Lubitz’s family and the family of his fellow pilot have travelled to France and were informed of the prosecutor’s findings.
The families of victims, many of whom gathered in the afternoon at a site near the location of the crash, were also informed.
German Chancellor Angela Merkel and Spanish Prime Minister Mariano Rajoy, leaders of the two countries that were home to most of the victims, both said they were shaken by the account.
“This news shocks me very deeply,” Merkel said, adding that there were no explanations for the tragedy. “It goes beyond anything I would have imagined.”
“I wonder when this nightmare will end,” said Urlich Wessel, the head of a school that lost two teachers and 16 students in the crash. “This is much, much worse than we thought. It leaves us angry, baffled and stunned.”
Many of the findings come from a file that was retrieved from one of the plane’s two black boxes, which contained a voice recorder.
It was recovered at the crash site, where disintegrated debris from the aircraft covers a four-hectare section of mountain face in a remote area of southern France.
Authorities are still looking for the second black box containing a flight data recorder.
French President Francois Hollande said a badly damaged casing found on Wednesday did not contain the device.
Searchers were facing extreme conditions in the recovery efforts yesterday as they sought clues in strewn across a high-altitude mountain that is difficult to access by foot.
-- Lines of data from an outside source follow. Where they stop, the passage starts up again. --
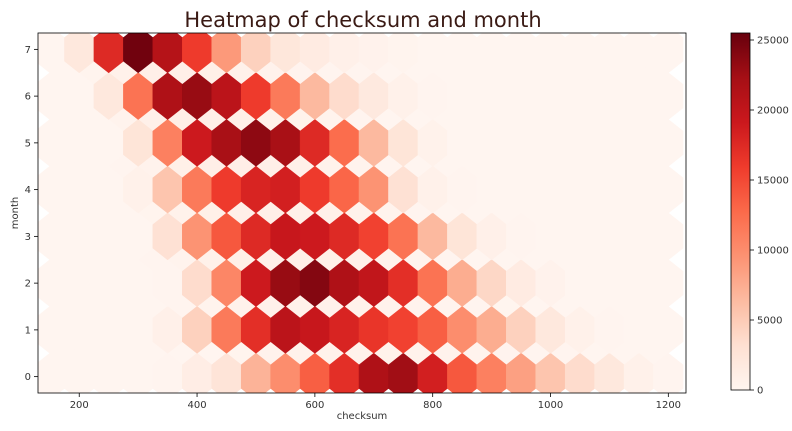 The height and width of the screenshot is (431, 792). What do you see at coordinates (28, 144) in the screenshot?
I see `y-tick-label: 5` at bounding box center [28, 144].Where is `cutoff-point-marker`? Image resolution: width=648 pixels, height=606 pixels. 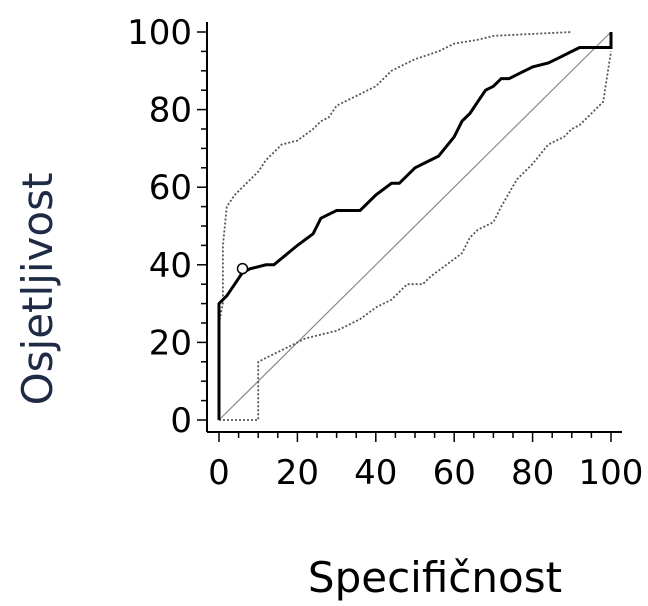 cutoff-point-marker is located at coordinates (242, 268).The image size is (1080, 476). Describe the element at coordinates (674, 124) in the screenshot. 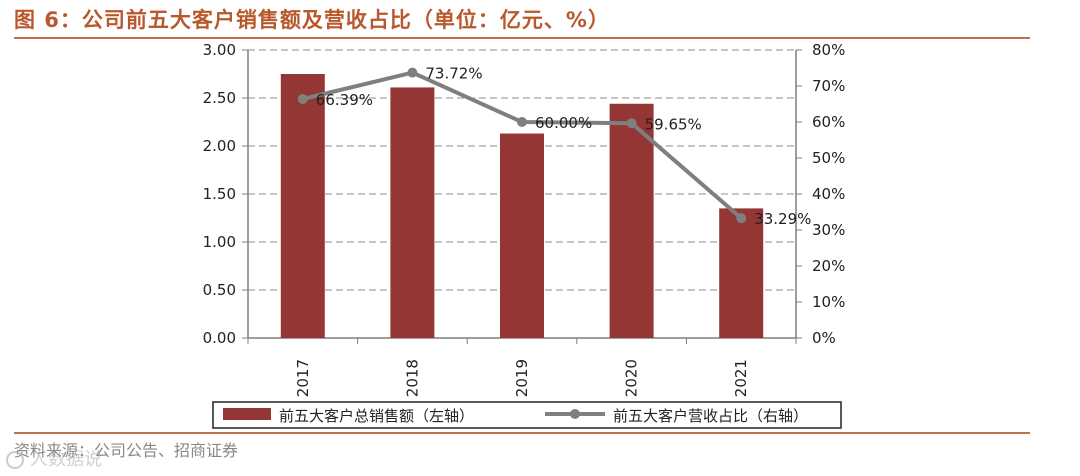

I see `line-data-label: 59.65%` at that location.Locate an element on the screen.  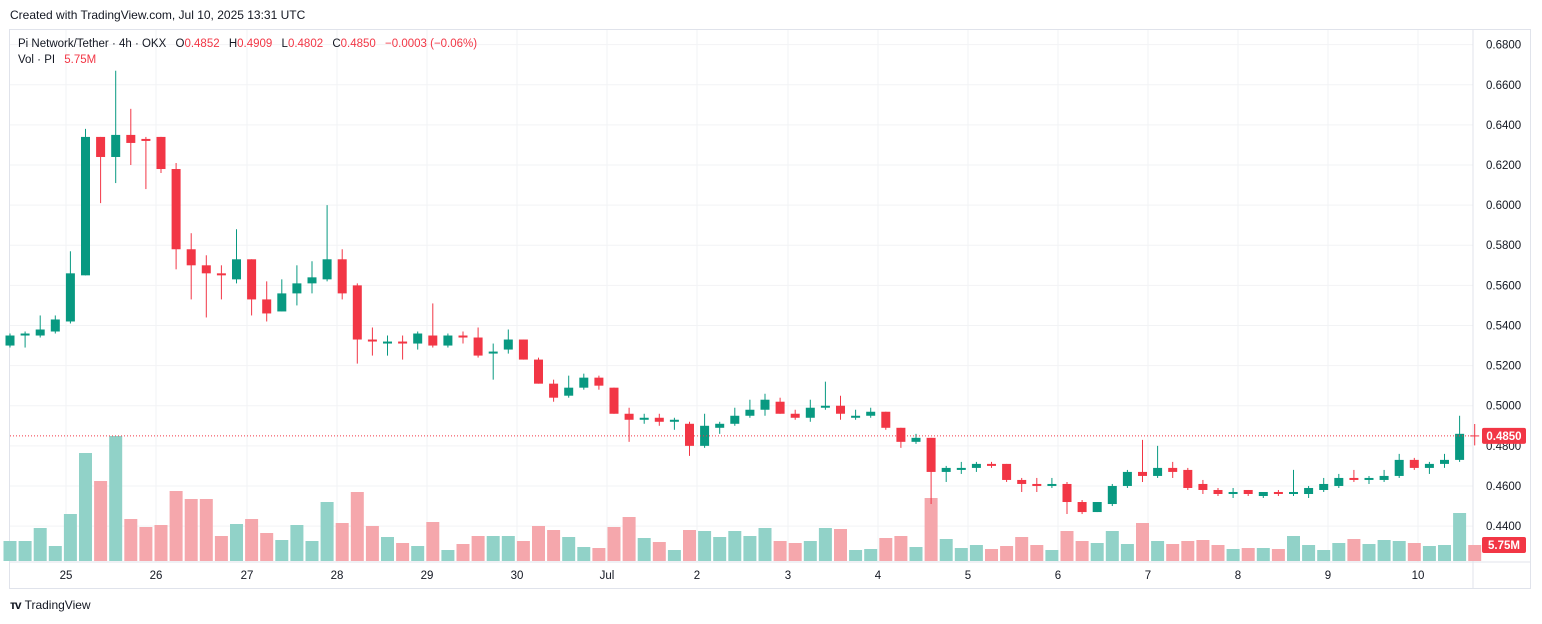
volume-value: 5.75M is located at coordinates (80, 60).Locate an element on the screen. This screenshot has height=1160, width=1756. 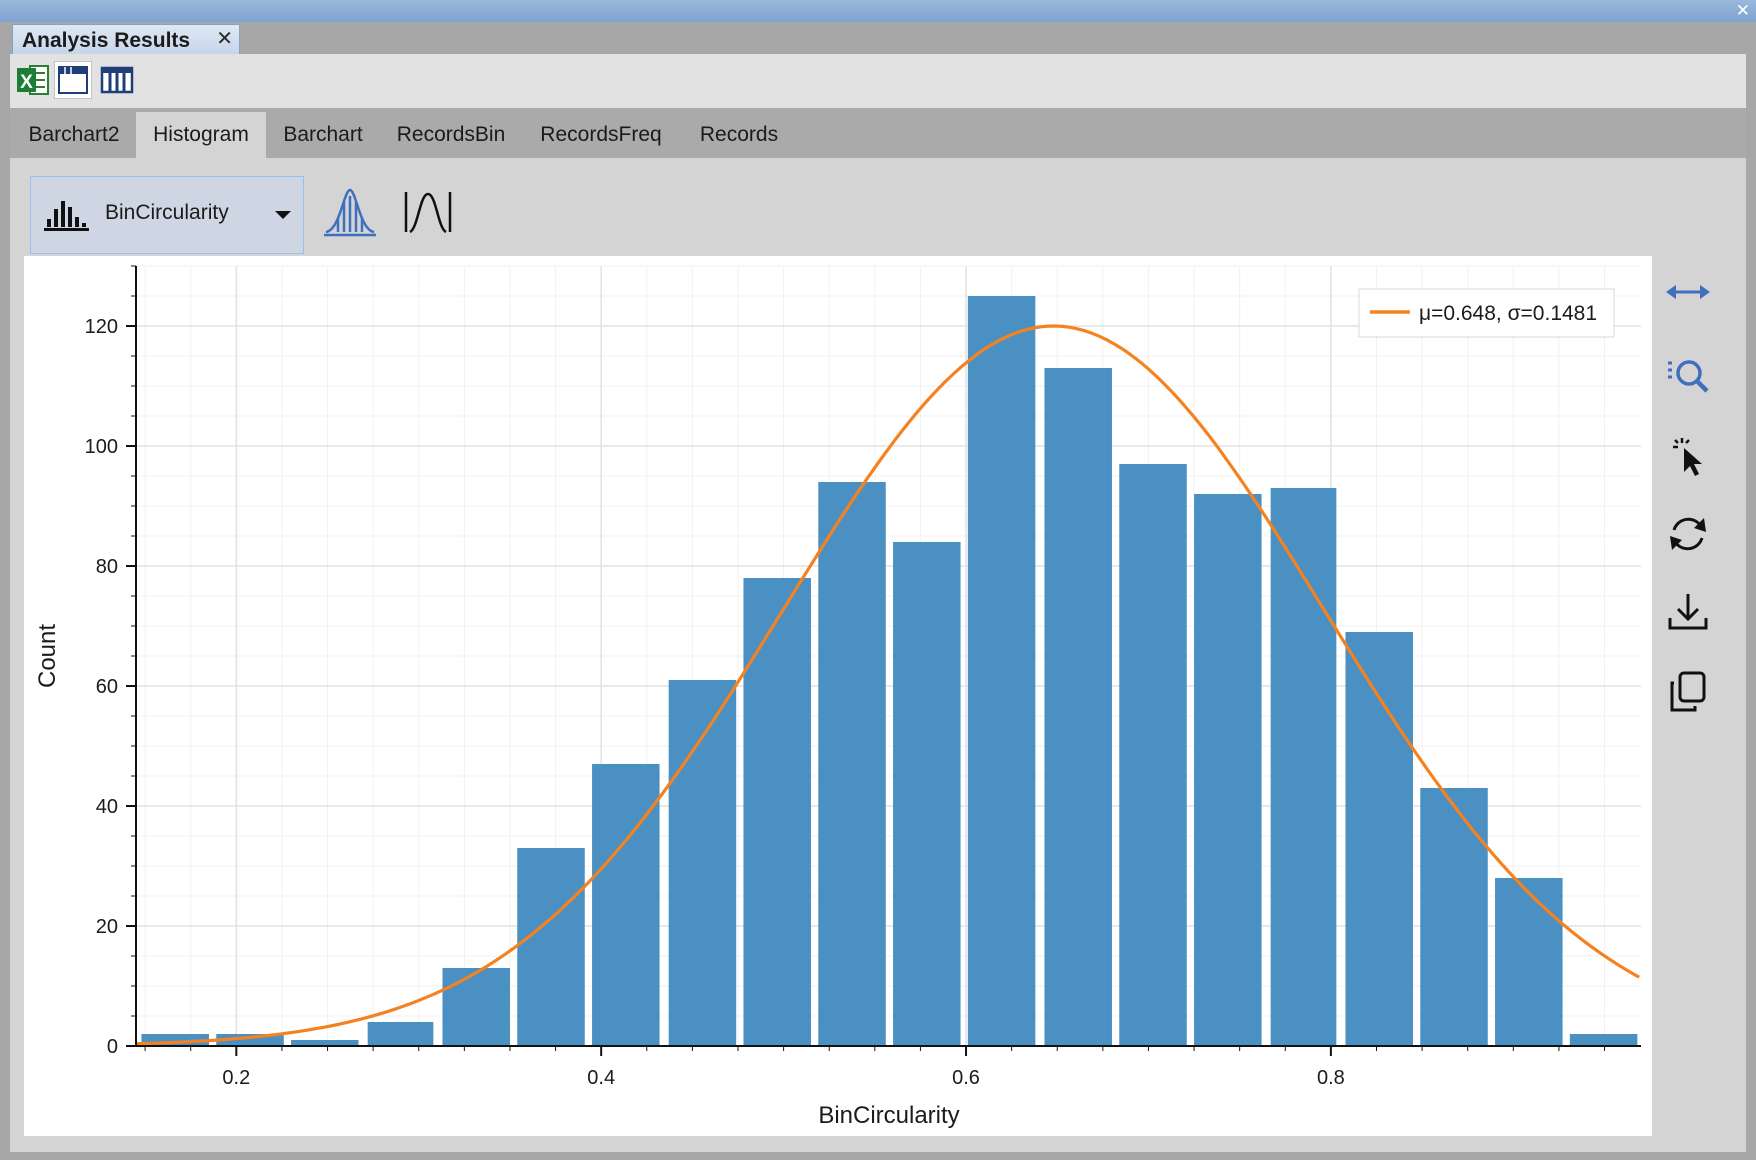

“The work is extremely difficult, the terrain is dangerous, it is steep and slippery,” the head of the mountain rescue teams, Olivier Cousin, told DPA.
Officials with the US Federal Bureau of Investigation offered the agency’s help to European investigators looking to piece together information about the crash.
Investigators from France, Germany and the international police force Interpol are already on site.